● AIM
Tally the lines in the entries below that contain the string "perform" and give only that number.

[Data listing]
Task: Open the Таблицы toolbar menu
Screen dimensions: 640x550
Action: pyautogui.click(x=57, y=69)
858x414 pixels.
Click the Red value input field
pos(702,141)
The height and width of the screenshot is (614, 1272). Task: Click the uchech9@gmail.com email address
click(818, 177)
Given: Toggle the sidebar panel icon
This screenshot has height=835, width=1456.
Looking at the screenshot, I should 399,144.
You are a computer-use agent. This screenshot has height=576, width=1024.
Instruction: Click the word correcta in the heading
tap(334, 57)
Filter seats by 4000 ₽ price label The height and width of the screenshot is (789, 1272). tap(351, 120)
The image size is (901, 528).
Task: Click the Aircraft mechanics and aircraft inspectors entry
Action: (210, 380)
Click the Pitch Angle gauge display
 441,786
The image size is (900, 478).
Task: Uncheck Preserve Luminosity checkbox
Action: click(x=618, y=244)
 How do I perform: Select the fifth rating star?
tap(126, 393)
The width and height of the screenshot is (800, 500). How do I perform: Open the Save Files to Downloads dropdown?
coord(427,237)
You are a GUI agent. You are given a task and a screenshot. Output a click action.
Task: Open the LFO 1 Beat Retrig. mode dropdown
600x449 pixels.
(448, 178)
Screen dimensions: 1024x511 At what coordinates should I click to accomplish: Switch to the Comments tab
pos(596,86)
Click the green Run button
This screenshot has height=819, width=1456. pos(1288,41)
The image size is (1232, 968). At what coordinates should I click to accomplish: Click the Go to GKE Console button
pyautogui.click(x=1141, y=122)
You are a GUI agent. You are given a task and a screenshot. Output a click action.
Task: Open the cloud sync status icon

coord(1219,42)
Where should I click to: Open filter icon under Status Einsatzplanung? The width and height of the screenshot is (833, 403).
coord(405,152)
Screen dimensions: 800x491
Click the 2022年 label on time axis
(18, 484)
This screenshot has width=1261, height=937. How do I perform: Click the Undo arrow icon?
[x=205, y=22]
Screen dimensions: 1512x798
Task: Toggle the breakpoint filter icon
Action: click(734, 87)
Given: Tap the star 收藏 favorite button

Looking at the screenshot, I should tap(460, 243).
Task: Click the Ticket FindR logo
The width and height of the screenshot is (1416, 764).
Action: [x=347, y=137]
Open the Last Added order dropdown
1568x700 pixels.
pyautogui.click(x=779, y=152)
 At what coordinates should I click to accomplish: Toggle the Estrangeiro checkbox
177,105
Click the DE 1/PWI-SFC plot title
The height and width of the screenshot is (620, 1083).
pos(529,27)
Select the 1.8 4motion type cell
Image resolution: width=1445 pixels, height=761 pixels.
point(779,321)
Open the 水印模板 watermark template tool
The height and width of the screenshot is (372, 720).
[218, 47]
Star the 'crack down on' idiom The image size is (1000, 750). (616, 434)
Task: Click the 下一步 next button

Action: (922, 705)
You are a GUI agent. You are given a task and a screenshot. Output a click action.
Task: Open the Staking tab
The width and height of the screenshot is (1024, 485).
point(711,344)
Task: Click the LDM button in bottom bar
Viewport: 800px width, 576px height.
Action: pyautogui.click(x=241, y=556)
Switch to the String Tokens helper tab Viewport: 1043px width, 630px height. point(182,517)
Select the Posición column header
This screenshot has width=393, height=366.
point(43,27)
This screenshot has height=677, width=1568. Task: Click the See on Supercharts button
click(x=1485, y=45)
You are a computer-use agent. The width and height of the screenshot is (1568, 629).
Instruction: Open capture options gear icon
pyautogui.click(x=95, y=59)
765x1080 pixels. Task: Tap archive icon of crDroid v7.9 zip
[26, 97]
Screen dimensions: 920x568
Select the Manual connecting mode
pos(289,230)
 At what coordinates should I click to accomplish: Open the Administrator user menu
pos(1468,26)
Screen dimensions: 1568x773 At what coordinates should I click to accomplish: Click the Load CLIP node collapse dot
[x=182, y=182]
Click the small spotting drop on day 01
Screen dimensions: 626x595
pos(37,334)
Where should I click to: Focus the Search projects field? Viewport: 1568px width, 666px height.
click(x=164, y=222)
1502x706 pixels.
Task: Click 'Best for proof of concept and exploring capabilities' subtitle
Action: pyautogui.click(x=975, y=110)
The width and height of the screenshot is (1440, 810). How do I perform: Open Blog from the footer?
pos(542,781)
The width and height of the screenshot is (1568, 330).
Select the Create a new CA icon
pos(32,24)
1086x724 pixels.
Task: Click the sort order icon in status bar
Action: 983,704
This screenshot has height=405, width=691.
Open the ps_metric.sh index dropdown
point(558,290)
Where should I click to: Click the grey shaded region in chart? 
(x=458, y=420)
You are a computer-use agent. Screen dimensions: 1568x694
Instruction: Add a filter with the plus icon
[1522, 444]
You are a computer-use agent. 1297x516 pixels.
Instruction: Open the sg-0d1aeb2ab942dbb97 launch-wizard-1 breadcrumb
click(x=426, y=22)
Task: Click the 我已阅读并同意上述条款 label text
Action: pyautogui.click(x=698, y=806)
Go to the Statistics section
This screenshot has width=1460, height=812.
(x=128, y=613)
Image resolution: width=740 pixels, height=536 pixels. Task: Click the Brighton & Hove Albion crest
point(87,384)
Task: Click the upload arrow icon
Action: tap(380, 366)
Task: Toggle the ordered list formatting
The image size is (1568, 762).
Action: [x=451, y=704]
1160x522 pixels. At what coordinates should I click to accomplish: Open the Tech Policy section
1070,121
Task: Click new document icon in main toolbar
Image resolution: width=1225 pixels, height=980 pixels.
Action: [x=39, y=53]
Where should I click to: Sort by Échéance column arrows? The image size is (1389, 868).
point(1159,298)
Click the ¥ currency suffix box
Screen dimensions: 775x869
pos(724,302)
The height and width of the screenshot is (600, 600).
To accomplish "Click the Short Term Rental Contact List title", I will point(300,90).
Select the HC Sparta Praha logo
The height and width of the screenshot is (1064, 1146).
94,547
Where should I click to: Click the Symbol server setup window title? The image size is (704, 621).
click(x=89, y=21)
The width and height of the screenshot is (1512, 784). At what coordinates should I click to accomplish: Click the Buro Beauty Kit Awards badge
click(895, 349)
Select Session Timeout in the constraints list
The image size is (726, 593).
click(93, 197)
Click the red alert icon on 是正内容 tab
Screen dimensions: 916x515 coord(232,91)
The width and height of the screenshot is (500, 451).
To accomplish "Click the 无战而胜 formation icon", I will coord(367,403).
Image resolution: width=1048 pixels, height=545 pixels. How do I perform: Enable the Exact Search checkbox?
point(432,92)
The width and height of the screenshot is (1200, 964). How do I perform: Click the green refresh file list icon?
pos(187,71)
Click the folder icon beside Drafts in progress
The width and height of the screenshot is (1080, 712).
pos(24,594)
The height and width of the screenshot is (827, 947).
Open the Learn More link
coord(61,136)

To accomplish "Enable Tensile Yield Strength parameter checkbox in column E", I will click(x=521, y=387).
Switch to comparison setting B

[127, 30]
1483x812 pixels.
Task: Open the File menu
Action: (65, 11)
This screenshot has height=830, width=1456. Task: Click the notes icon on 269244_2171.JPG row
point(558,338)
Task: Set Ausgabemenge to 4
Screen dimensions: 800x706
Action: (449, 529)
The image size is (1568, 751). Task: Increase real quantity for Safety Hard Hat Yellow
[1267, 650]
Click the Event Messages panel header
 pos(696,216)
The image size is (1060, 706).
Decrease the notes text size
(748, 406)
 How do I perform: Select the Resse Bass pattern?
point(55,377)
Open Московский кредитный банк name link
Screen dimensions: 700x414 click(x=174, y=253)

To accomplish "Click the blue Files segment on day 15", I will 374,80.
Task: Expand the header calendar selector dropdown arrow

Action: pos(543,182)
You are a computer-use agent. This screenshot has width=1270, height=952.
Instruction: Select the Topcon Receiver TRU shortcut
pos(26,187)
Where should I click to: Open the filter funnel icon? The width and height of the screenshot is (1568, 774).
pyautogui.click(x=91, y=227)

● FINAL RESULT
7